Start of Raw data

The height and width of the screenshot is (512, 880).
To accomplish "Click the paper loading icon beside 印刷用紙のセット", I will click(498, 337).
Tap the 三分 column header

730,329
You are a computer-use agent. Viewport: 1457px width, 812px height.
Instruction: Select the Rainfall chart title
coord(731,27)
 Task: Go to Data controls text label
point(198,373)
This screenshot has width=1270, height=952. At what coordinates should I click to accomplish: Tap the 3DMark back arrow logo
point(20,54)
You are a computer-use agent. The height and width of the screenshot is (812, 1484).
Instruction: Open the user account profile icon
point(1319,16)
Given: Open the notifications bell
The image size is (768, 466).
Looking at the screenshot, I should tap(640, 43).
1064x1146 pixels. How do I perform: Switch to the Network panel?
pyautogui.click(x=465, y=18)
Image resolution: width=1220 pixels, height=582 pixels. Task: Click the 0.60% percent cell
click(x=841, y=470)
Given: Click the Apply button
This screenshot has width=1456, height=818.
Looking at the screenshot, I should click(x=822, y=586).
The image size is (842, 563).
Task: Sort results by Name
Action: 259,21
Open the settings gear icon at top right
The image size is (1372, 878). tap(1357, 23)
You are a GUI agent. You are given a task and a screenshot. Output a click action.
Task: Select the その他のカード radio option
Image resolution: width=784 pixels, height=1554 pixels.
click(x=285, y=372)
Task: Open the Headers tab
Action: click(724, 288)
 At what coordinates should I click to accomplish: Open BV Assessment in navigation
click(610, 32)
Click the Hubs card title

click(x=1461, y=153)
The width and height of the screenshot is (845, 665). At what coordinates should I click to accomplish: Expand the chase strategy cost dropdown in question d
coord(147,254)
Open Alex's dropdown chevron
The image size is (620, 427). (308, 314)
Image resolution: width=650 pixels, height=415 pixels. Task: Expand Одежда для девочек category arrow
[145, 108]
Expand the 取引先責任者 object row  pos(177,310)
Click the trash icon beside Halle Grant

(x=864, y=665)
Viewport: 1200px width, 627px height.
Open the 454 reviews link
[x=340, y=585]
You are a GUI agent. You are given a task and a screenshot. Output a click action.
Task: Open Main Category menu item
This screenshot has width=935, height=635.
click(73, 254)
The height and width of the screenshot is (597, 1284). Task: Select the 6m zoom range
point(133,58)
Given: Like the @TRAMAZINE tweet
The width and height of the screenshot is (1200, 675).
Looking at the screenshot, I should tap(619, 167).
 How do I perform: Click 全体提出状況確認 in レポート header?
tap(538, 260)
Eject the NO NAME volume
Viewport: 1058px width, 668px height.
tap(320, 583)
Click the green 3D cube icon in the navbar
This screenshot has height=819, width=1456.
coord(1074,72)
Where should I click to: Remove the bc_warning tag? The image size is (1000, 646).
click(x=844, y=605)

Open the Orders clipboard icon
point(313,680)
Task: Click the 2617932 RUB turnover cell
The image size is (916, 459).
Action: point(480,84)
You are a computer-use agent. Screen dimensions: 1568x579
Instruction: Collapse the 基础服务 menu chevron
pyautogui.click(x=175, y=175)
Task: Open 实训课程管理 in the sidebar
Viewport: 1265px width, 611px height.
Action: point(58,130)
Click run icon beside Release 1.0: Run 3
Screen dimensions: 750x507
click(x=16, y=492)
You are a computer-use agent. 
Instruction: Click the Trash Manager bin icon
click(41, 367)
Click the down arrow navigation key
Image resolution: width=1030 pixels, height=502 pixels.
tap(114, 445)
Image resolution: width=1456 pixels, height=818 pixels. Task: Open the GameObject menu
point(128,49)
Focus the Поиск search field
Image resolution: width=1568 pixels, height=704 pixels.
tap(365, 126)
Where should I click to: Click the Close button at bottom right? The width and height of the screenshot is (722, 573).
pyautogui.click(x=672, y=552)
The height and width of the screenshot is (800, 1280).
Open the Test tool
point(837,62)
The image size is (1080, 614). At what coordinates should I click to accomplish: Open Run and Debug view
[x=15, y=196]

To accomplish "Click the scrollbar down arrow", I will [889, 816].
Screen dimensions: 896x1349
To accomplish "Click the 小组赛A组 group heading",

End of Raw data

Requirements :: Copy every one of the lines above word for word, with no changes.

The solution ::
The height and width of the screenshot is (512, 880).
To accomplish "Click the paper loading icon beside 印刷用紙のセット", I will click(498, 337).
Tap the 三分 column header

730,329
You are a computer-use agent. Viewport: 1457px width, 812px height.
Instruction: Select the Rainfall chart title
coord(731,27)
 Task: Go to Data controls text label
point(198,373)
This screenshot has width=1270, height=952. At what coordinates should I click to accomplish: Tap the 3DMark back arrow logo
point(20,54)
You are a computer-use agent. The height and width of the screenshot is (812, 1484).
Instruction: Open the user account profile icon
point(1319,16)
Given: Open the notifications bell
The image size is (768, 466).
Looking at the screenshot, I should tap(640, 43).
1064x1146 pixels. How do I perform: Switch to the Network panel?
pyautogui.click(x=465, y=18)
Image resolution: width=1220 pixels, height=582 pixels. Task: Click the 0.60% percent cell
click(x=841, y=470)
Given: Click the Apply button
This screenshot has width=1456, height=818.
Looking at the screenshot, I should click(x=822, y=586).
The image size is (842, 563).
Task: Sort results by Name
Action: 259,21
Open the settings gear icon at top right
The image size is (1372, 878). tap(1357, 23)
You are a GUI agent. You are given a task and a screenshot. Output a click action.
Task: Select the その他のカード radio option
Image resolution: width=784 pixels, height=1554 pixels.
click(x=285, y=372)
Task: Open the Headers tab
Action: click(724, 288)
 At what coordinates should I click to accomplish: Open BV Assessment in navigation
click(610, 32)
Click the Hubs card title

click(x=1461, y=153)
The width and height of the screenshot is (845, 665). At what coordinates should I click to accomplish: Expand the chase strategy cost dropdown in question d
coord(147,254)
Open Alex's dropdown chevron
The image size is (620, 427). (308, 314)
Image resolution: width=650 pixels, height=415 pixels. Task: Expand Одежда для девочек category arrow
[145, 108]
Expand the 取引先責任者 object row  pos(177,310)
Click the trash icon beside Halle Grant

(x=864, y=665)
Viewport: 1200px width, 627px height.
Open the 454 reviews link
[x=340, y=585]
You are a GUI agent. You are given a task and a screenshot. Output a click action.
Task: Open Main Category menu item
This screenshot has width=935, height=635.
click(73, 254)
The height and width of the screenshot is (597, 1284). Task: Select the 6m zoom range
point(133,58)
Given: Like the @TRAMAZINE tweet
The width and height of the screenshot is (1200, 675).
Looking at the screenshot, I should tap(619, 167).
 How do I perform: Click 全体提出状況確認 in レポート header?
tap(538, 260)
Eject the NO NAME volume
Viewport: 1058px width, 668px height.
tap(320, 583)
Click the green 3D cube icon in the navbar
This screenshot has height=819, width=1456.
coord(1074,72)
Where should I click to: Remove the bc_warning tag? The image size is (1000, 646).
click(x=844, y=605)

Open the Orders clipboard icon
point(313,680)
Task: Click the 2617932 RUB turnover cell
The image size is (916, 459).
Action: point(480,84)
You are a computer-use agent. Screen dimensions: 1568x579
Instruction: Collapse the 基础服务 menu chevron
pyautogui.click(x=175, y=175)
Task: Open 实训课程管理 in the sidebar
Viewport: 1265px width, 611px height.
Action: point(58,130)
Click run icon beside Release 1.0: Run 3
Screen dimensions: 750x507
click(x=16, y=492)
You are a computer-use agent. 
Instruction: Click the Trash Manager bin icon
click(41, 367)
Click the down arrow navigation key
Image resolution: width=1030 pixels, height=502 pixels.
tap(114, 445)
Image resolution: width=1456 pixels, height=818 pixels. Task: Open the GameObject menu
point(128,49)
Focus the Поиск search field
Image resolution: width=1568 pixels, height=704 pixels.
tap(365, 126)
Where should I click to: Click the Close button at bottom right? The width and height of the screenshot is (722, 573).
pyautogui.click(x=672, y=552)
The height and width of the screenshot is (800, 1280).
Open the Test tool
point(837,62)
The image size is (1080, 614). At what coordinates should I click to accomplish: Open Run and Debug view
[x=15, y=196]

To accomplish "Click the scrollbar down arrow", I will [889, 816].
Screen dimensions: 896x1349
To accomplish "Click the 小组赛A组 group heading",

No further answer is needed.